Collected data entries:

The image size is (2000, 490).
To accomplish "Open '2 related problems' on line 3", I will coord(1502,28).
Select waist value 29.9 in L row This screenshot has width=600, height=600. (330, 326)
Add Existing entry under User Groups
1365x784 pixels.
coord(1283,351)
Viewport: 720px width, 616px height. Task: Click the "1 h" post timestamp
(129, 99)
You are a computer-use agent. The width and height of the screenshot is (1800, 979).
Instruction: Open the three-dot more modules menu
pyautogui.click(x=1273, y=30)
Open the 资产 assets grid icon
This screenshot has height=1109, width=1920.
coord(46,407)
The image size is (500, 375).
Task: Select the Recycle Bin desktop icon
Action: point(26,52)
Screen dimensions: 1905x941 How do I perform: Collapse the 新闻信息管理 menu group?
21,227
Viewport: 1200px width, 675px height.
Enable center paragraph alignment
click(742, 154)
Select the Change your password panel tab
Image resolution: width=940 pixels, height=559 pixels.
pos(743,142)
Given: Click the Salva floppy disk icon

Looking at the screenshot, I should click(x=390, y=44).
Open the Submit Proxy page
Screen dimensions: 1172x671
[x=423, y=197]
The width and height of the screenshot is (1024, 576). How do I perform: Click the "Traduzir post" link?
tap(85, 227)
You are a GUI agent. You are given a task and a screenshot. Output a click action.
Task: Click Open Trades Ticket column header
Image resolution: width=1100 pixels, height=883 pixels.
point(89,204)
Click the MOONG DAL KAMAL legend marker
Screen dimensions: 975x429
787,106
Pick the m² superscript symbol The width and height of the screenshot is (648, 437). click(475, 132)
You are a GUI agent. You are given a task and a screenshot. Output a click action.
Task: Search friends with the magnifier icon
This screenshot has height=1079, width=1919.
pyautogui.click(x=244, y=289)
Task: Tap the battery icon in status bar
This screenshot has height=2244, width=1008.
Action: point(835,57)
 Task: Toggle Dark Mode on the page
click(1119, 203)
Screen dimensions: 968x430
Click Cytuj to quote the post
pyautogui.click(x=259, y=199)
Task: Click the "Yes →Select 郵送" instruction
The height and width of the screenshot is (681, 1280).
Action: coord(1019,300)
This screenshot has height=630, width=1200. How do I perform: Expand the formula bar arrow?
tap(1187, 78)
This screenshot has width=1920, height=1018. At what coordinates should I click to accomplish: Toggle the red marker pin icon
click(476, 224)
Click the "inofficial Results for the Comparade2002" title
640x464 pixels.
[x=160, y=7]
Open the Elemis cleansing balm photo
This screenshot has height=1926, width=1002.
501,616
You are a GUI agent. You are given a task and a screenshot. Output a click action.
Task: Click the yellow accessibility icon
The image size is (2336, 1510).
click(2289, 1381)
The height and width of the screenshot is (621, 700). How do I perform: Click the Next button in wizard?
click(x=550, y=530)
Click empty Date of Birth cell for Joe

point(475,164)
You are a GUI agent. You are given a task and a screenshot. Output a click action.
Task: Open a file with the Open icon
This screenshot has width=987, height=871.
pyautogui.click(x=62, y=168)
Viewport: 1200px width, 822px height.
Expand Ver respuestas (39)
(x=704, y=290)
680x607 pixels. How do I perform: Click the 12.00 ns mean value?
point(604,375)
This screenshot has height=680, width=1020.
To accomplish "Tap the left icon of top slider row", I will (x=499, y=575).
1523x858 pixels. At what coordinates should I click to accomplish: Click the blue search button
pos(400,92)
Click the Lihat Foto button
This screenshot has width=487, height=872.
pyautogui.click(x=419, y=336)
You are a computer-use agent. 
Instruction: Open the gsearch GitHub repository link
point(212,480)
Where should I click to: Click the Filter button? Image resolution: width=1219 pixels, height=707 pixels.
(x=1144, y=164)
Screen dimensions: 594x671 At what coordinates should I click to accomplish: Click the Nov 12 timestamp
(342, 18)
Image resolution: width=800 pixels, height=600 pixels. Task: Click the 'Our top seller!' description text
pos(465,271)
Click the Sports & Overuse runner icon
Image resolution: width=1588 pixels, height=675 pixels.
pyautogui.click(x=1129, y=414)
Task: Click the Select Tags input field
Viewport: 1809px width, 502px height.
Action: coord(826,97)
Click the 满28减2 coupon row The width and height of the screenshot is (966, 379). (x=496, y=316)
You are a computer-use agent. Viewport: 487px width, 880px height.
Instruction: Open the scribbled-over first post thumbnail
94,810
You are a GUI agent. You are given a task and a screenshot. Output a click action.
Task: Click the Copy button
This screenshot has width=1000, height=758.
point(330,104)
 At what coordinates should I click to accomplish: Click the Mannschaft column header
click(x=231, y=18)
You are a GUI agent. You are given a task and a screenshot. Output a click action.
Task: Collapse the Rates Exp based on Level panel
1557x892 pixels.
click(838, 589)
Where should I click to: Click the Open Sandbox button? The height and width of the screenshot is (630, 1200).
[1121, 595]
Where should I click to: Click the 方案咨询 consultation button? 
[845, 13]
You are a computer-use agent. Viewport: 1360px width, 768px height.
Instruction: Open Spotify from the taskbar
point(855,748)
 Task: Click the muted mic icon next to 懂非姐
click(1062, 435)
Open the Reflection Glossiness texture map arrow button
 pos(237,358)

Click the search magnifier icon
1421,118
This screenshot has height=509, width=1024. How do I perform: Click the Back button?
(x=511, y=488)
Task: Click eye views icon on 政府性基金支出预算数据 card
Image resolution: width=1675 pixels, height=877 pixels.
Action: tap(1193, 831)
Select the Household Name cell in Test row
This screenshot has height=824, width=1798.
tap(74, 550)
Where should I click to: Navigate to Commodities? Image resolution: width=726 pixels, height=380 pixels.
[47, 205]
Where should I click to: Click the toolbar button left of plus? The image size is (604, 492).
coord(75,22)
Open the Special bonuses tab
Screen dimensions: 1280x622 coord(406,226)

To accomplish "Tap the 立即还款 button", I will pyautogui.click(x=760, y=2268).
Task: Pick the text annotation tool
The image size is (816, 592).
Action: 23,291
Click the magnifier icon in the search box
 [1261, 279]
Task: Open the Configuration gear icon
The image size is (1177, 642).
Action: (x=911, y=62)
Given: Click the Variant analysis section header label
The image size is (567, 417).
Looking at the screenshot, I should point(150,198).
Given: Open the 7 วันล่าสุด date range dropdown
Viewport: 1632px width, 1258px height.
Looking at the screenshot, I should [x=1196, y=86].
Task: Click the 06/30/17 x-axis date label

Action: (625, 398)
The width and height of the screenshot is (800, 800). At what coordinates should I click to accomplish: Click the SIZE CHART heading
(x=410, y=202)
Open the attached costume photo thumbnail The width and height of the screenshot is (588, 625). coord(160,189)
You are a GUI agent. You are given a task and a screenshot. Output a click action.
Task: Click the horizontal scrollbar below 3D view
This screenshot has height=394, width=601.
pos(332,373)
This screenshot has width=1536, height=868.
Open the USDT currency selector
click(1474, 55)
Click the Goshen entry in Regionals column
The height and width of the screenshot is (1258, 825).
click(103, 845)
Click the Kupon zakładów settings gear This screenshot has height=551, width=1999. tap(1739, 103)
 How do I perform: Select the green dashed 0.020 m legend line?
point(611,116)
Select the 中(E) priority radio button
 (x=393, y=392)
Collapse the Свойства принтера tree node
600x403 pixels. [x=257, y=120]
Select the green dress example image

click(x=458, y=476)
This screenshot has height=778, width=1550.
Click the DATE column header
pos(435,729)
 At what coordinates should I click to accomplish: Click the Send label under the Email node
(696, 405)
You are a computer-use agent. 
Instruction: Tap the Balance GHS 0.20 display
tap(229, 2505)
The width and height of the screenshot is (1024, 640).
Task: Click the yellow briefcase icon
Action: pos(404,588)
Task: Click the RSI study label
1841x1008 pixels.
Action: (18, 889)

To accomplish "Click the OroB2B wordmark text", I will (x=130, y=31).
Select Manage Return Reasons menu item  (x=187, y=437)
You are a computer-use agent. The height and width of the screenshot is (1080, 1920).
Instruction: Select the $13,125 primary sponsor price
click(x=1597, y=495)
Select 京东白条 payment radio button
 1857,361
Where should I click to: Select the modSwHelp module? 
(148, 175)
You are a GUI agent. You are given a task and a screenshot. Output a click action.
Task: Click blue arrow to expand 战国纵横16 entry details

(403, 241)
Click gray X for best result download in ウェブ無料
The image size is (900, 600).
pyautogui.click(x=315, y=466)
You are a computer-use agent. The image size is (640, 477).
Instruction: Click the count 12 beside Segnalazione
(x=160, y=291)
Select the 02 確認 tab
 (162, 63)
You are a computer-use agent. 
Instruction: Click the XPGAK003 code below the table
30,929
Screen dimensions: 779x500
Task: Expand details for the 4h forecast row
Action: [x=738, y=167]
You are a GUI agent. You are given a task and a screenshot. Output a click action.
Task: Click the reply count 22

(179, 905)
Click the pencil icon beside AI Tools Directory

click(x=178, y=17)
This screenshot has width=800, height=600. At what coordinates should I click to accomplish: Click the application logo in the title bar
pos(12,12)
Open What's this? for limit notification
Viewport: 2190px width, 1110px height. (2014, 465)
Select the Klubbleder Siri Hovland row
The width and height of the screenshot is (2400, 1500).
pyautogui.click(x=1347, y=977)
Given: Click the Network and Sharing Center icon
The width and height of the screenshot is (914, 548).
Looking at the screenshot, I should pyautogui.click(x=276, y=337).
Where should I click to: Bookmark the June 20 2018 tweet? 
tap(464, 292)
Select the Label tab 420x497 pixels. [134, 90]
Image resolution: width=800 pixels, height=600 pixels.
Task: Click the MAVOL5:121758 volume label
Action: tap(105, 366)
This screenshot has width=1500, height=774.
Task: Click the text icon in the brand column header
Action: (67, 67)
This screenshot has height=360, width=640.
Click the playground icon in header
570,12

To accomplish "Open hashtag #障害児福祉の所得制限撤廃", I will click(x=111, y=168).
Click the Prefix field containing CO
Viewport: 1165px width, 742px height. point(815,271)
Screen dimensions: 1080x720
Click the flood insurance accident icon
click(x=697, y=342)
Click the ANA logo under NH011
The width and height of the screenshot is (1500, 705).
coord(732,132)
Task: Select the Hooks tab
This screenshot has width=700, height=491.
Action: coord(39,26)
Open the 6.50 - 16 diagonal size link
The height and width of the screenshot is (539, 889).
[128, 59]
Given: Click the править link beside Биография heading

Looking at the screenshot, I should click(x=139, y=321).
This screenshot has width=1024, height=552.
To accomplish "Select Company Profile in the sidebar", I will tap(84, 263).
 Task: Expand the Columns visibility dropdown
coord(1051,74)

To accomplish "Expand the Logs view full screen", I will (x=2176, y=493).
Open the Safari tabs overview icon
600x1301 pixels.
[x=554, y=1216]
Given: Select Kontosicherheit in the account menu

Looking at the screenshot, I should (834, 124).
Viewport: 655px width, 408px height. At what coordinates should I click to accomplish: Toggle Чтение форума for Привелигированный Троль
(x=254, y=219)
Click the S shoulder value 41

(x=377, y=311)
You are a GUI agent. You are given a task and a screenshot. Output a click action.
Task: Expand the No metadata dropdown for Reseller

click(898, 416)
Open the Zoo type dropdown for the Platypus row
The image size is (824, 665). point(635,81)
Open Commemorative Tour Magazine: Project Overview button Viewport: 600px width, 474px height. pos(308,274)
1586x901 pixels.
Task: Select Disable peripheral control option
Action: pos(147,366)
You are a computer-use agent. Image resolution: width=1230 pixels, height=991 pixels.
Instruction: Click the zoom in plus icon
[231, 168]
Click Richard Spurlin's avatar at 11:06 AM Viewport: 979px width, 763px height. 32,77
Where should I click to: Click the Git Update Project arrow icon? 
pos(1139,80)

## WHAT IS REQUIRED
All that belongs in the answer is the run of lines above from the line containing "Click the magnifier icon in the search box" through the line containing "Given: Click the Variant", exactly as written.

## TASK RESULT
Click the magnifier icon in the search box
 [1261, 279]
Task: Open the Configuration gear icon
The image size is (1177, 642).
Action: (x=911, y=62)
Given: Click the Variant analysis section header label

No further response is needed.